El primer encuentro entre Meghan Markle y la fallecida reina Isabel II es uno de esos momentos que siguen despertando curiosidad entre los seguidores de la realeza. Aunque hoy forma parte de la historia de los duques de Sussex, años después el propio príncipe Harry reveló que hubo un detalle que no salió como esperaba y que todavía recuerda con cierto arrepentimiento.
Según contó en sus memorias Spare, la reunión ocurrió de manera completamente inesperada en octubre de 2016. Harry y Meghan se dirigían a almorzar cuando recibieron la noticia de que la monarca haría una parada en el lugar. La pareja no había planeado ese encuentro y tampoco estaba preparada para una presentación tan importante.
El detalle que Harry lamentó del primer encuentro
Lo que más inquietó al duque de Sussex fue que ni él ni Meghan tuvieron tiempo para prepararse adecuadamente. De acuerdo con su relato, ambos vestían ropa informal porque pensaban pasar una jornada relajada y no reunirse con la soberana británica.
Harry recordó que, al ver a su abuela con uno de sus característicos conjuntos elegantes y perfectamente coordinados, sintió que tanto él como Meghan estaban demasiado informales para la ocasión. Incluso confesó que pudo notar cómo la actriz se sentía incómoda con sus jeans y su suéter negro, mientras él también lamentaba no haber elegido un atuendo más apropiado.

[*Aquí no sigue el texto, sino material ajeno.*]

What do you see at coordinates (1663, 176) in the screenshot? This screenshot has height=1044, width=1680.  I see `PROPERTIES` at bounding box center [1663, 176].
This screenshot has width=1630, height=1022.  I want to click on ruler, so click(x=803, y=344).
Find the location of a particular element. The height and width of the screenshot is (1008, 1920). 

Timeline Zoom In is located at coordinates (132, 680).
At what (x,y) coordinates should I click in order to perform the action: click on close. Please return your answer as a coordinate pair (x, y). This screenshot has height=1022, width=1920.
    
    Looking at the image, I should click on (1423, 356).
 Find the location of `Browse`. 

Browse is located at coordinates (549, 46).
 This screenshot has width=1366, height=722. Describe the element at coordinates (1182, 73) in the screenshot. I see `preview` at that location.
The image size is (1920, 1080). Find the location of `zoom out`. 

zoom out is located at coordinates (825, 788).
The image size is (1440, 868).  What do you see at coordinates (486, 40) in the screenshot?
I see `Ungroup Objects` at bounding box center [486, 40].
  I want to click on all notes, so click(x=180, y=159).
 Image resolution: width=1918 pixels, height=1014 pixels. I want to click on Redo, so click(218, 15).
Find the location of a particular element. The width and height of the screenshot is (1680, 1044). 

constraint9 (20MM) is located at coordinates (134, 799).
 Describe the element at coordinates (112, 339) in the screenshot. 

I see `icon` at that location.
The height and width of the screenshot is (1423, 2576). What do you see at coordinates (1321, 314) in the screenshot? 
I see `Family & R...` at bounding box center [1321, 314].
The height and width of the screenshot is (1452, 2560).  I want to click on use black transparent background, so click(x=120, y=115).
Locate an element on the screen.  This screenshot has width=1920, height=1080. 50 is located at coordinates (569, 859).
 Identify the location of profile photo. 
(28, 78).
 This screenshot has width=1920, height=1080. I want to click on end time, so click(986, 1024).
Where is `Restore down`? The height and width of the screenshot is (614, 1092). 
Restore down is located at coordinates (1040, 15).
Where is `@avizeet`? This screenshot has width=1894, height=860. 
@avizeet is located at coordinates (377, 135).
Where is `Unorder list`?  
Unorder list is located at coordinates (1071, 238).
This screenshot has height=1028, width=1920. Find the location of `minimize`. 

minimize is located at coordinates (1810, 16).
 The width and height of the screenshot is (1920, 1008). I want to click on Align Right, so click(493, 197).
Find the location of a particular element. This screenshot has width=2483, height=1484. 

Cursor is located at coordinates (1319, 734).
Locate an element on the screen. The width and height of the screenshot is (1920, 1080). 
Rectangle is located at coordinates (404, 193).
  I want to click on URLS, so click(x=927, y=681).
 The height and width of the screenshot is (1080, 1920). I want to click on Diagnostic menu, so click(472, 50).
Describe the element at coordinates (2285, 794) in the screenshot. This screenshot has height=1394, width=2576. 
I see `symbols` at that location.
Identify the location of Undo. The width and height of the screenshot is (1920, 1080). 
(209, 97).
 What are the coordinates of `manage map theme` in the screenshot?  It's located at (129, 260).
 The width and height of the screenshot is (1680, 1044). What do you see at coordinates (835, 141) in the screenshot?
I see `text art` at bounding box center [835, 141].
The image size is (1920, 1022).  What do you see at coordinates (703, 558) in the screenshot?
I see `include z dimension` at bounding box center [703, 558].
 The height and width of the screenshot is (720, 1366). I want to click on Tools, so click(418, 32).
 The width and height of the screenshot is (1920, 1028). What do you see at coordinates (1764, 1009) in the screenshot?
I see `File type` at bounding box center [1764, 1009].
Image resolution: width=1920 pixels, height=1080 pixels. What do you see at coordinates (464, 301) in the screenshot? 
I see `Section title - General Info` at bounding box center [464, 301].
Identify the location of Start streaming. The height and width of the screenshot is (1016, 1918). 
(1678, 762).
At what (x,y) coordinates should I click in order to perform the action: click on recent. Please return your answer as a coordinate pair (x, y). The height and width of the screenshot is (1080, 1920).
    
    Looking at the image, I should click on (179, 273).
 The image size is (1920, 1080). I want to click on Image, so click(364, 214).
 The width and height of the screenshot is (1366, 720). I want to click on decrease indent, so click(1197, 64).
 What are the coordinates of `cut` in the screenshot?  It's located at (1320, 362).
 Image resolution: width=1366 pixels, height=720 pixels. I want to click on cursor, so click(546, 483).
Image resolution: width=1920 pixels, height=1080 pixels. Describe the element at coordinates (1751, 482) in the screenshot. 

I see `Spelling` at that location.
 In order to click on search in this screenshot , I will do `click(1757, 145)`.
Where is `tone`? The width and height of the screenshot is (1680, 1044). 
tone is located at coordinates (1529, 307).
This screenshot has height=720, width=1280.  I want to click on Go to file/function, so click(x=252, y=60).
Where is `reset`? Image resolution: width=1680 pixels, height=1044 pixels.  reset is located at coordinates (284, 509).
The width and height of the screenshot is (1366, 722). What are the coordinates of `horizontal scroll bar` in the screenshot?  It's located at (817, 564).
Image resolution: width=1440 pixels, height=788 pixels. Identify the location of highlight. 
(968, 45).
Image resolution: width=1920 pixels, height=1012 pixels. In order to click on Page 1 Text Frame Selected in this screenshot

Sin embargo, el problema no fue únicamente la ropa, Harry también tuvo que explicarle rápidamente a Meghan algunos protocolos básicos de la realeza antes de entrar a saludar a la reina. En entrevistas y proyectos posteriores, la duquesa ha contado que se sorprendió al descubrir que debía hacer una reverencia incluso en un entorno familiar, algo que no esperaba en absoluto.
Un encuentro que terminó mejor de lo esperado
A pesar de los nervios y de la improvisación, la reunión transcurrió sin incidentes. Harry explicó que la reina recibió a Meghan con cordialidad y que el encuentro fue mucho más natural de lo que ambos imaginaban.
Con el paso de los años, aquella anécdota se convirtió en una de las historias más comentadas sobre los primeros meses de la relación entre Harry y Meghan. Aunque el príncipe reconoce que le habría gustado preparar mejor ese momento tan importante, todo indica que la primera impresión entre Meghan Markle y la reina Isabel II fue mucho más cálida de lo que muchos imaginaban.